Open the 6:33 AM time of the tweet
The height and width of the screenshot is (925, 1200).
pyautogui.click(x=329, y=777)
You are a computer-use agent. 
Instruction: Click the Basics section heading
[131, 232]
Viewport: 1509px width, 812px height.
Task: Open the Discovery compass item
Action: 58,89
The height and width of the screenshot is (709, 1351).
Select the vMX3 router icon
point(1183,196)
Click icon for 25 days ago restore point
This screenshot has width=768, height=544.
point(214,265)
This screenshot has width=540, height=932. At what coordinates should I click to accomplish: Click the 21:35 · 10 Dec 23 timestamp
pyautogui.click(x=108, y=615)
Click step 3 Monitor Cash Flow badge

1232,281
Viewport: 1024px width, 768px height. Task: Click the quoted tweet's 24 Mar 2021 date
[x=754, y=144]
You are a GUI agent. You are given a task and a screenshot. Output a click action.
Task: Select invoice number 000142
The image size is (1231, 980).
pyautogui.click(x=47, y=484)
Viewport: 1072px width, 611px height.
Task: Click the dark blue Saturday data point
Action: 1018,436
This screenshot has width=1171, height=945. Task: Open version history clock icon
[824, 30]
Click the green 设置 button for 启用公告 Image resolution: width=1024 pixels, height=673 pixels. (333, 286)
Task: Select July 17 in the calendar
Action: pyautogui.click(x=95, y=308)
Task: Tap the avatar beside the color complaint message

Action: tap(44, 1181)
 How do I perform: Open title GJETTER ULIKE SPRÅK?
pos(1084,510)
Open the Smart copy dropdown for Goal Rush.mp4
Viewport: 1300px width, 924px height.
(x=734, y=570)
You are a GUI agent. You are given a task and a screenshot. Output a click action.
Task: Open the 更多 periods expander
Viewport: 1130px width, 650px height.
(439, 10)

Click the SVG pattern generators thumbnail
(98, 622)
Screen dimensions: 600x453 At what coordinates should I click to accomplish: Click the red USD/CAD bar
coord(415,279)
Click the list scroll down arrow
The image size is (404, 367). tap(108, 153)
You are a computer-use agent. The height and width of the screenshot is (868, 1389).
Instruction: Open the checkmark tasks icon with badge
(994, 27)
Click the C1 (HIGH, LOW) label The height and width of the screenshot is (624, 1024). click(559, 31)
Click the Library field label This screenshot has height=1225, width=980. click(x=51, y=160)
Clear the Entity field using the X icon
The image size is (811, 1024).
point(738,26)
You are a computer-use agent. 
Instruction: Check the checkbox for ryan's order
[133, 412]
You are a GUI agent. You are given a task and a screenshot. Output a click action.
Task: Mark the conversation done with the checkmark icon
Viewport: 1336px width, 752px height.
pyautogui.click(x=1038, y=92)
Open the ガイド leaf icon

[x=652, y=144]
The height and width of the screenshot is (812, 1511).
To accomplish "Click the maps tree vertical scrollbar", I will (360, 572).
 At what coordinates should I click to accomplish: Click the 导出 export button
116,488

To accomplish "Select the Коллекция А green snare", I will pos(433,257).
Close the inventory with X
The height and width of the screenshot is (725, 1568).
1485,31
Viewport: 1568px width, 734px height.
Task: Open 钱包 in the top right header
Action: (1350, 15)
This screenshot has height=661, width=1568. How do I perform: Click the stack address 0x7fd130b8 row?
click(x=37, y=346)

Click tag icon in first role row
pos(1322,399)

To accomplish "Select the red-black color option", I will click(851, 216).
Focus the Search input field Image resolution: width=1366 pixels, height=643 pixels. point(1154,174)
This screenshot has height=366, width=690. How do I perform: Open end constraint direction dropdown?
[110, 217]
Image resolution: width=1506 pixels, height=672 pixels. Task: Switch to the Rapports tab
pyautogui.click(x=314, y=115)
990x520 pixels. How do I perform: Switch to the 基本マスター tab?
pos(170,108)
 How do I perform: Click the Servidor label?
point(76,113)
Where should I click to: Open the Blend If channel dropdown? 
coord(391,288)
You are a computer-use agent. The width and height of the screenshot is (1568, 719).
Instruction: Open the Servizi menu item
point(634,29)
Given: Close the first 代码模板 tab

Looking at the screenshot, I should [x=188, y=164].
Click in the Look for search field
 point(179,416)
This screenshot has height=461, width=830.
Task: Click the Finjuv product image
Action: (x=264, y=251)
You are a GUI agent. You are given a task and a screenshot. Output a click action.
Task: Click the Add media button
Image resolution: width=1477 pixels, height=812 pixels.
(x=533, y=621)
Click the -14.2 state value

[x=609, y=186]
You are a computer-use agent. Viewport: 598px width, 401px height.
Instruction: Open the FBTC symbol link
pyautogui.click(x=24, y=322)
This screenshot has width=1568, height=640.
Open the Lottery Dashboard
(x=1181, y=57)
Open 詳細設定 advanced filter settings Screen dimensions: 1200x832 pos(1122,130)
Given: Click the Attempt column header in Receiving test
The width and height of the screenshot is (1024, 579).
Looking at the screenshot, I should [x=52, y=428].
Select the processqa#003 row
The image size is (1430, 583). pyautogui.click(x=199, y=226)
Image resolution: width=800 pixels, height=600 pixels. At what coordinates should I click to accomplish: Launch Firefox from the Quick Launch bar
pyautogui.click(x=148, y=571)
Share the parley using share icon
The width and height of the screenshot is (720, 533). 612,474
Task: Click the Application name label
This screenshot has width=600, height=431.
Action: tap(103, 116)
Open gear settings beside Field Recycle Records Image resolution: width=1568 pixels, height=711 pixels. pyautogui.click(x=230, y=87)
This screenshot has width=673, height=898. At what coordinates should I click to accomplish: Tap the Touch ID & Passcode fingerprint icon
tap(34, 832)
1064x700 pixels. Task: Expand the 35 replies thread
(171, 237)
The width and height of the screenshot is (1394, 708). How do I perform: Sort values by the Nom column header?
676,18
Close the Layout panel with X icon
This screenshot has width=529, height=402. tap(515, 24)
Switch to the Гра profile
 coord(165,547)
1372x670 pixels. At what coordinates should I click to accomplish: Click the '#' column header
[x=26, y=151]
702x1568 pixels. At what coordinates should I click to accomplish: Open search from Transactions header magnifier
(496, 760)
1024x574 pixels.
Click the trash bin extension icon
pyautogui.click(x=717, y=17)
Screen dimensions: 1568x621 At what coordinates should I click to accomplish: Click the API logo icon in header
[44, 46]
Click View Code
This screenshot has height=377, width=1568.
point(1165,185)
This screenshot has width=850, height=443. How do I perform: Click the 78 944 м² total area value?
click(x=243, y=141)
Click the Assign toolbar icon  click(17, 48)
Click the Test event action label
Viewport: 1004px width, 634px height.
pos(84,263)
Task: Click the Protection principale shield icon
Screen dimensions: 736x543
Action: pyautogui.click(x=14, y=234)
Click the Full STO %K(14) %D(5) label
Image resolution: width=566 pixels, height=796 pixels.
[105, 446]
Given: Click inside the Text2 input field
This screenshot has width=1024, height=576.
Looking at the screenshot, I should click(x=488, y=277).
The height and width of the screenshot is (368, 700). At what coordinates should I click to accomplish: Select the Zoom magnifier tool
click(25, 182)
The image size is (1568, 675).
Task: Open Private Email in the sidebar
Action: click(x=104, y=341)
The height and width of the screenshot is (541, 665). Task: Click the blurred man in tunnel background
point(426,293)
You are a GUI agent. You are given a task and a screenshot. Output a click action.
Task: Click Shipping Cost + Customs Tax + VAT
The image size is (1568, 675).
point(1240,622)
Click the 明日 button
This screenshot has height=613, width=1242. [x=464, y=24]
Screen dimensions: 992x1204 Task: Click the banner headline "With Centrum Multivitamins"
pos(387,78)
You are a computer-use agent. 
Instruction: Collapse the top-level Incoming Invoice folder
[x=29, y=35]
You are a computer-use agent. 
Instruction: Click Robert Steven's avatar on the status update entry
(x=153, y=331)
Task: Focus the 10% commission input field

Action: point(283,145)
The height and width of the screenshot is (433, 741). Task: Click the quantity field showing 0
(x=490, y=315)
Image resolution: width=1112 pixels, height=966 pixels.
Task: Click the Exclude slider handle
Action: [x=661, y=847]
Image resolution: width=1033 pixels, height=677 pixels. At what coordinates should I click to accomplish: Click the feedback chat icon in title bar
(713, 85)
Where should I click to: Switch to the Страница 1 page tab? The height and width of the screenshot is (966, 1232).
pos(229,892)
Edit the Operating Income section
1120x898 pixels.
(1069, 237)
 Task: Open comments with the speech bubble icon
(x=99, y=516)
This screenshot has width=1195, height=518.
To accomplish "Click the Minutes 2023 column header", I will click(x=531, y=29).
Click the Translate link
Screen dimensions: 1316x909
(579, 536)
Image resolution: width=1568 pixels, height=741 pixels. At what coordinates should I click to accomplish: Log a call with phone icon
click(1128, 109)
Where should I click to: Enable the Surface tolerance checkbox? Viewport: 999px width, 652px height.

..........

EXERCISE AIM
Beginning at the line that holds "Image resolution: width=1568 pixels, height=741", reproduce the lines exactly up to and including the final line of the entries.

EXERCISE OUTPUT
Image resolution: width=1568 pixels, height=741 pixels. At what coordinates should I click to accomplish: Log a call with phone icon
click(1128, 109)
Where should I click to: Enable the Surface tolerance checkbox? Viewport: 999px width, 652px height.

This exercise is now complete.